CT Briefs

African musical traditions mingle at W. Hartford synagogue Mar. 25

Beth El Temple of West Hartford presents a Moroccan, Sephardic, and West African music and dance festival on Sunday, Mar. 25.

By Cindy Mindell ~

WEST HARTFORD – Beth El Temple of West Hartford presents a Moroccan, Sephardic, and West African music and dance festival on Sunday, Mar. 25. The program brings together internationally renowned local performers with famed Moroccan-born Cantor Aaron Bensoussan, local jazz pianist Alex Nakhimovsky, and local West African musicians and dancers.
Beth El’s artistic director Cantor Joseph Ness has wanted to bring Bensoussan back to Beth El since the Moroccan cantor performed in a concert at the temple last June.
“He was enchanting and the audience loved the concert and I loved it,” Ness says. “He’s such an authentic human being and one of the great cantors in the world today.”
A descendant of an illustrious Moroccan rabbinical family that dates back to Maimonides, Bensoussan was ordained in 1986 from the Jewish Theological Seminary Cantors Institute.

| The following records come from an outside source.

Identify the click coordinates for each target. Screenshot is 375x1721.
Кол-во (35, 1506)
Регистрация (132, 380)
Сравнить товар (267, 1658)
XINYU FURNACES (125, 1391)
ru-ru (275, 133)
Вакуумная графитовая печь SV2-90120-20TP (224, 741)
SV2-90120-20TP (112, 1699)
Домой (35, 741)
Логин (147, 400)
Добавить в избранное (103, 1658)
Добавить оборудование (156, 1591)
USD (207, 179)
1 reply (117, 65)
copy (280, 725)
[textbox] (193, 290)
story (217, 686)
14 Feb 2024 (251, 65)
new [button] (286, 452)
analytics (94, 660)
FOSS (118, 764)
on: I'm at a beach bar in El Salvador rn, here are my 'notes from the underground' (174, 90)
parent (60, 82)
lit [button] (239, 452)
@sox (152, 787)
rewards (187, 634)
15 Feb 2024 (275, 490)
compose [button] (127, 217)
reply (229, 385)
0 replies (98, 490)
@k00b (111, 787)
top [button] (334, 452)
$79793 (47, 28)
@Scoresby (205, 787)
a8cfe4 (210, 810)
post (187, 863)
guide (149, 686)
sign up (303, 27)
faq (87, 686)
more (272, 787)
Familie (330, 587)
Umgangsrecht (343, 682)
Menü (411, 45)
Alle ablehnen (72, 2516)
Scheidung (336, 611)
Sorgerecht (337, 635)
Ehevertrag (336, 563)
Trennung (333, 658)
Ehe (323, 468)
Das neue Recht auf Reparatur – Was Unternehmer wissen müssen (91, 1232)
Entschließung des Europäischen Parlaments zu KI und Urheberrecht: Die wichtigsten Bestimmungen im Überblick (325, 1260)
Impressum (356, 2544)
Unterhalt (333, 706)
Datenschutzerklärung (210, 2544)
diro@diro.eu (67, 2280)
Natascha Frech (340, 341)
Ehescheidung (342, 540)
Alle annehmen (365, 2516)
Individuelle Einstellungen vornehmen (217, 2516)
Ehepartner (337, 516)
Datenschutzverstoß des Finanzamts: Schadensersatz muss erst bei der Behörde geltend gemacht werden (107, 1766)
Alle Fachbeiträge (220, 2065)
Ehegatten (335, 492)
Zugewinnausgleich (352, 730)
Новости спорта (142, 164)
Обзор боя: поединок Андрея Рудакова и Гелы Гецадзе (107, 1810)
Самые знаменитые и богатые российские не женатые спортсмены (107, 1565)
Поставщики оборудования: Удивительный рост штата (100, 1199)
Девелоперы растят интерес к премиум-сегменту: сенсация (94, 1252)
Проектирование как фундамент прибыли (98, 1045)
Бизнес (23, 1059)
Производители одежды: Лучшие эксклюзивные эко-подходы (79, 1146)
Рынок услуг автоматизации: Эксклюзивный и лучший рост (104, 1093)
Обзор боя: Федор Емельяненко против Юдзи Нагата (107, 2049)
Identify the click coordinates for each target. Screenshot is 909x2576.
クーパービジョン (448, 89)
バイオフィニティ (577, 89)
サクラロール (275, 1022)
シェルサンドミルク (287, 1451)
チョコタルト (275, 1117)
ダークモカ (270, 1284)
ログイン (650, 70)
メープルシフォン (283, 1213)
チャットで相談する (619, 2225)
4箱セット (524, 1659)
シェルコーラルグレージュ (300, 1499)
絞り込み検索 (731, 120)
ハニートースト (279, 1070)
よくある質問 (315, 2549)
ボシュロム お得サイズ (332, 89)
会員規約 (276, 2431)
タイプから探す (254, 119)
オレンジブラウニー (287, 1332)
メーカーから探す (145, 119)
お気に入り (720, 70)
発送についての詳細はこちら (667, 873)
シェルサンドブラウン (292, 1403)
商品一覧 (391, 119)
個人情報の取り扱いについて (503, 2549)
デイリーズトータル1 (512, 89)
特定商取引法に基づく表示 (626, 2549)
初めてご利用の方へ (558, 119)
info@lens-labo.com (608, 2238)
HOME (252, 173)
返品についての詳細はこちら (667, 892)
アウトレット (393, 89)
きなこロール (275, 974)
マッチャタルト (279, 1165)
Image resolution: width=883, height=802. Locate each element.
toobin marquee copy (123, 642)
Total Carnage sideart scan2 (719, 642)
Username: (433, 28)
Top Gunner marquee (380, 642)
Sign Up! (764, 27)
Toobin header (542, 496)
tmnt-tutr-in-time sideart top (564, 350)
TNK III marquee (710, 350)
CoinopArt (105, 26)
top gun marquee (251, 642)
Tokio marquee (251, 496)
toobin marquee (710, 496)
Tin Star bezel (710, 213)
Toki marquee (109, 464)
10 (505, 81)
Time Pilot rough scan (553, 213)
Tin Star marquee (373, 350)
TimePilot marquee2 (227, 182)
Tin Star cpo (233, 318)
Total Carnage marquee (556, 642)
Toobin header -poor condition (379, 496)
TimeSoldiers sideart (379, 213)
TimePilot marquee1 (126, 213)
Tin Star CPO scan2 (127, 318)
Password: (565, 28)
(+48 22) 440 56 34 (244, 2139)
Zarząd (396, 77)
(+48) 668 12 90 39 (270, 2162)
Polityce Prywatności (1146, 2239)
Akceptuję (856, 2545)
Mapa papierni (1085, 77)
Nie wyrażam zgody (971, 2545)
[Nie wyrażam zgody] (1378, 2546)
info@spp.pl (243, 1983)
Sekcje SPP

He has served as cantor of Congregation Beth Emeth Bais Yehuda in Toronto since 1999. He has composed many songs from Sephardi texts that combine Ashkenazi and Sephardi elements set against a tapestry of Near Eastern rhythms, flamenco, and even jazz.
Ness met local musician Aaron Greenberg six months ago. “I find Aaron to be a profoundly honest student of music,” Ness says. “I was trying to figure out where to put him in a concert and when Cantor Bensoussan confirmed, it seemed like a natural fit.”  The program evolved into a multi-faith, multicultural event, involving an African dance of freedom and an original Passover-themed musical piece – particularly fitting, Ness says, just before the holiday.
A Hartford resident, Greenberg grew up in Cromwell. He studied several instruments from an early age, but gave up music for creative writing until he attended the College at Brockport where he rediscovered his love of music. ““At freshman convocation, there was a procession of African drummers playing the djembe and I said, ‘That’s it,’” he recalls. Greenberg went on to earn a Master’s degree in creative writing, then combined his two passions in the traditional music of the Mandé, a West African people whose history is entrusted to djelis, or singing storytellers. While traveling in West Africa, he says,  “I first heard the djeli sing; it sounded familiar and I didn’t know why. Then I realized that it reminded me of the chanting I heard in temple as a kid. It rang true and felt organic.
I learned that a lot of cantorial music is oral tradition as well.”